Some time ago, I had blogged a series of posts about various ways of doing pipe-like operations in Python, including one experimental project of mine (which is not like real Unix pipes, which are IPC, but is intra-process), and some others, including PyP. Below are links to some of those posts, which may be of interest. Note: some of the posts link to each other, so I've posted them below in reverse chronological order.
Swapping pipe components at runtime with pipe_controller:
Mostly out of frustration for PyP not being lazy (on large inputs it reads the entire file up-front, or at least used to).
But it was quite interesting to implement all the standard python idioms (like slicing) in a lazy way, and it's not that complicated a tool.

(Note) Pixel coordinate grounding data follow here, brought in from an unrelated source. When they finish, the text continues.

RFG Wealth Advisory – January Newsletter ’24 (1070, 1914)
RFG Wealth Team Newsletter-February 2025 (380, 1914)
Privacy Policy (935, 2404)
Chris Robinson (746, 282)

I still use it a lot whenever I have a nontrivial pipeline to write.
Yea, fortunately pythonpy supports lazy iteration over sys.stdin when you really need it. Just like in python, the syntax won't be as nice as using a list. But it works:
However, the number of times that you need this are surprisingly rare. Most lazy operations don't require that each row be aware of the surrounding row context, and using the much simpler:
py -x 'new_row_from_old_row(x)'
will get the job done in a lazy fashion. Usually, when you need rows to be context aware, as in:
py -l 'sorted(l)'
or
py -l 'set(l)'
it's just not possible to accomplish your task without reading in all of stdin.
Cool :), glad it's supported, at least for the simple case of line-wise transforms.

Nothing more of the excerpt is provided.